Sen. Clinton holds online conversation

Sen. Clinton holds online conversation

By CHUCK RAASCH


(Original publication: January 23, 2007)



WASHINGTON - Sen. Hillary Rodham Clinton said yesterday that she had learned from mistakes she made in pushing national health care as first lady in 1993 and 1994 and told listeners on a Web chat that she would make health care a centerpiece of her presidential campaign.

In a half-hour video Web cast dubbed "The Conversation Begins," the New York Democrat answered a smattering of soft-edged and broadly framed questions about health care, energy independence, terrorism, the United States' relationship with other countries, and hurricane relief. It was the first of three nights of Web chats Clinton plans to have on her campaign's Internet site.

Clinton announced over the weekend that she was running for president and has since engaged in a multiple-platform media rollout.
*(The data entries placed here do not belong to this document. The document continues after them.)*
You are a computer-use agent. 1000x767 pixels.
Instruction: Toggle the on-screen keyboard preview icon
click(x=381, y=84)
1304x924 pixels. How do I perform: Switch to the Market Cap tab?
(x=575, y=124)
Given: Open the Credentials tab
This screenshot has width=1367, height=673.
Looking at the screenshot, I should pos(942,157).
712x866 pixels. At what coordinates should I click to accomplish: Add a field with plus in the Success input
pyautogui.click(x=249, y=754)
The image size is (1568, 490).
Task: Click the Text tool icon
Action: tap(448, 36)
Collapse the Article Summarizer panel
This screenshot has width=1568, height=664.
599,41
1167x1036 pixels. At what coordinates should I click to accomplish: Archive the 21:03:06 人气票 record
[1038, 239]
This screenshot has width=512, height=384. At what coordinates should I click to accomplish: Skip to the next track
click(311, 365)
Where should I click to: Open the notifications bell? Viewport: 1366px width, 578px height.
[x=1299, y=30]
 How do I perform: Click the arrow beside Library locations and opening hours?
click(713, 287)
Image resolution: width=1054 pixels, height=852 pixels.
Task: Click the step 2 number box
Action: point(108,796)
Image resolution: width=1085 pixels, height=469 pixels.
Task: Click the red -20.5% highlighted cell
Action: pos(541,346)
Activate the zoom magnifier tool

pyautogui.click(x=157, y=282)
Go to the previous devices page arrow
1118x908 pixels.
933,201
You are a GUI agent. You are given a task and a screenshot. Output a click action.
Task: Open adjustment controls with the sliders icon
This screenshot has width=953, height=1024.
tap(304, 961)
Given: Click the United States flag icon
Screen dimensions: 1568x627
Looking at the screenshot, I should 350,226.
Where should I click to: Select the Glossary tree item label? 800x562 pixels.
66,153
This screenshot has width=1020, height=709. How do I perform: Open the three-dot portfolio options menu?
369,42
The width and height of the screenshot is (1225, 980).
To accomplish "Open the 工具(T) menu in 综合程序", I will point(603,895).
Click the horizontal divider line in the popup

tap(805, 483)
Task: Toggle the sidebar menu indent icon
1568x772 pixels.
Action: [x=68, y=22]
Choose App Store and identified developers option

As she was chatting live online, the cable network MSNBC was promoting a Clinton interview with NBC anchor Brian Williams to be shown later yesterday.

Not surprisingly, Clinton's Web chat was more "Oprah" than "Hardball." Those who clicked in heard Clinton say she had plans to address the nation's energy, health care and foreign policy challenges, but few details. Clinton did say she was considering a proposal to allow uninsured people over age 55 to buy into Medicare or other government health insurance plans.

Clinton said she was convinced that the country was reaching a critical point on the need for health-care reform, largely because high costs and the growing number of uninsured Americans was hurting the U.S. competitively in global markets.

"Some people might say, 'Well, you know, senator, didn't you try that before, back in 1993 and 1994?' " Clinton said of her attempts to nationalize health care, which many think contributed to the Democrats' 1994 electoral defeats.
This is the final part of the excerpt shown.